Bewerken

Delen via


How to ingest data with the REST API

Applies to: ✅ Microsoft FabricAzure Data Explorer

The Kusto.Ingest library is preferred for ingesting data to your database. However, you can still achieve almost the same functionality, without being dependent on the Kusto.Ingest package. This article shows you how, by using Queued Ingestion to your database for production-grade pipelines.

Note

The code below is written in C#, and makes use of the Azure Storage SDK, the Microsoft Authentication Library (MSAL), and the NewtonSoft.JSON package, to simplify the sample code. If needed, the corresponding code can be replaced with appropriate Azure Storage REST API calls, non-.NET MSAL package, and any available JSON handling package.

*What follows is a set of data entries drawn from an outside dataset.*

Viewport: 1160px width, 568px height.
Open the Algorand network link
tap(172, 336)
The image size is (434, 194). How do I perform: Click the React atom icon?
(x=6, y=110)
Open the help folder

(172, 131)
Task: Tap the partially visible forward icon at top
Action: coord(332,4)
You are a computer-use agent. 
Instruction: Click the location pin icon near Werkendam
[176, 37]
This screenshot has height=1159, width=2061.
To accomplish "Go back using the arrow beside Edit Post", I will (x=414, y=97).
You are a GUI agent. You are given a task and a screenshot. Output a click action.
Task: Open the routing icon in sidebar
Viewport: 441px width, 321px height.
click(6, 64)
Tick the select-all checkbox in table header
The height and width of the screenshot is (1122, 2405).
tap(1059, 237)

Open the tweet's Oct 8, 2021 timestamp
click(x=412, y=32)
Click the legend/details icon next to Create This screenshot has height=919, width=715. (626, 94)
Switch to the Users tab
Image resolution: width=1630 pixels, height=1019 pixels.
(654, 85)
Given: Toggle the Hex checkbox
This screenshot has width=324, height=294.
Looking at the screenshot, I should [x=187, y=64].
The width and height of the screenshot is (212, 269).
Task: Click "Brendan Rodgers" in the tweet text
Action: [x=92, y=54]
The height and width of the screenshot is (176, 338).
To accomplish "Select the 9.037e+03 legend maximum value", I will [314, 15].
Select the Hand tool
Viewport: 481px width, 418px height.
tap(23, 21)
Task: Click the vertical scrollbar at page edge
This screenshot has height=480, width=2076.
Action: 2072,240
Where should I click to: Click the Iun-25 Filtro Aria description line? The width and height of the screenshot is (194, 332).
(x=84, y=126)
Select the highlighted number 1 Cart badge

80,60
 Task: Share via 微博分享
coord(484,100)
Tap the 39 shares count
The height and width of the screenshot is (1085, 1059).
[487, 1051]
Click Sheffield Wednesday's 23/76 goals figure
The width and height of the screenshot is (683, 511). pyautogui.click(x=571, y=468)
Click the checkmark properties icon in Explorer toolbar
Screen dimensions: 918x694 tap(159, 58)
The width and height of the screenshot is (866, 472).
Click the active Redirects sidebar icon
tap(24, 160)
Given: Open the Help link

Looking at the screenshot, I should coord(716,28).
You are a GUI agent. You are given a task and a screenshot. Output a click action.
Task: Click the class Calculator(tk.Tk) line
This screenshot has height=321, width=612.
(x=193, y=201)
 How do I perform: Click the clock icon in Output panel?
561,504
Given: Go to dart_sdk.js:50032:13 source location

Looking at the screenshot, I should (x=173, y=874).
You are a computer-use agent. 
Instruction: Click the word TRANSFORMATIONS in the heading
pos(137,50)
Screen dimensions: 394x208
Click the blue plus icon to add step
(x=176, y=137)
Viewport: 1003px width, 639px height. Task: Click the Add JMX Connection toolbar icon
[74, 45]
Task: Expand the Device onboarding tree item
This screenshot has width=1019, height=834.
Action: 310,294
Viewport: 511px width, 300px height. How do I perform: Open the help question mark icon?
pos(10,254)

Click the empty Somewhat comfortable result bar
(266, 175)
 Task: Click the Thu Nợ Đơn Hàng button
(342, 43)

This article deals with the recommended mode of ingestion. For the Kusto.Ingest library, its corresponding entity is the IKustoQueuedIngestClient interface. Here, the client code interacts with your database by posting ingestion notification messages to an Azure queue. References to the messages are obtained from the Kusto Data Management (also known as the Ingestion) service. Interaction with the service must be authenticated with Microsoft Entra ID.

The following code shows how the Kusto Data Management service handles queued data ingestion without using the Kusto.Ingest library. This example may be useful if full .NET is inaccessible or unavailable because of the environment, or other restrictions.

The code includes the steps to create an Azure Storage client and upload the data to a blob. Each step is described in greater detail, after the sample code.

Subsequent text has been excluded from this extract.